***** Reading text

Look like you got the last black one too, only blue flame is available.


----------



## 7 Strings of Hate (May 20, 2007)

a little detail i noticed as well, on the web pics for rondo the hs for the black one is straight stain, on the pics of this one, it looks like there is a black sunburst on the hs


----------



## jacksonplayer (May 20, 2007)

7 Strings of Hate said:


> a little detail i noticed as well, on the web pics for rondo the hs for the black one is straight stain, on the pics of this one, it looks like there is a black sunburst on the hs



No, you can see a slight bit of burst on the HS of the black one on the Rondo site. It's probably a lighting issue.


----------



## kmanick (May 20, 2007)

god damn that thing looks sweet !


----------



## Shannon (May 20, 2007)

psyphre said:


> Look like you got the last black one too, only blue flame is available.



...and I may be buying it! But damnit, they REALLY need to do a green flamed maple.


----------



## Variant (May 21, 2007)

**********
***** Source material

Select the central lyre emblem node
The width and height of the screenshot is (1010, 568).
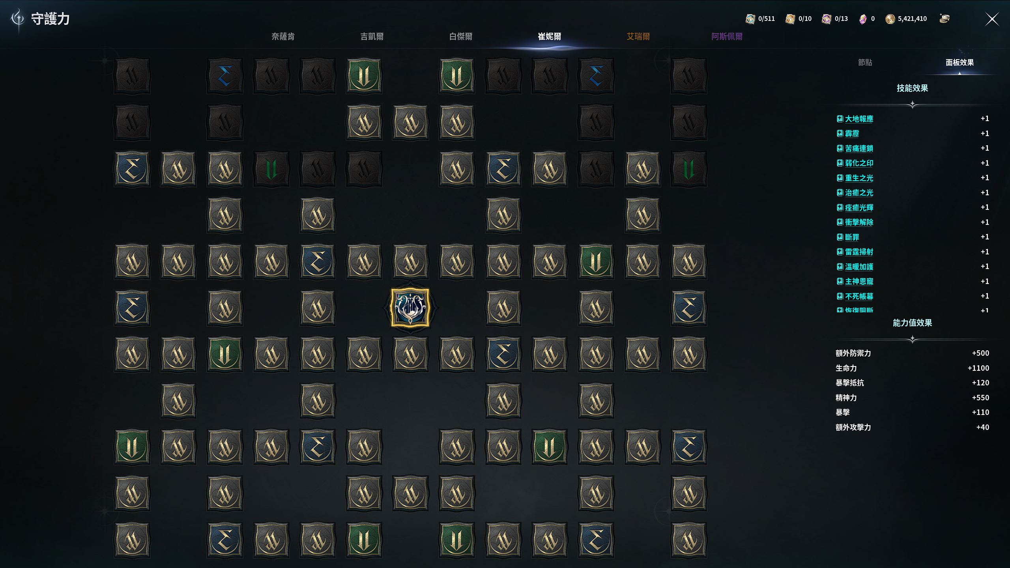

**********

◆ Exercise A ◆
Translate this sentence from the forum thread into German: "It's probably a lighting issue."
◆ Exercise B ◆
Answer these questions using the forum thread:
(i) According to the post that Shannon quotes, which finish is the only one still available?
(ii) What does jacksonplayer say is probably behind the apparent difference in the headstock?
(iii) In what color does Shannon say they really need to do a flamed maple?

◆ Output A ◆
Es liegt wahrscheinlich an der Beleuchtung.

◆ Output B ◆
(i) Blue flame.
(ii) A lighting issue.
(iii) Green.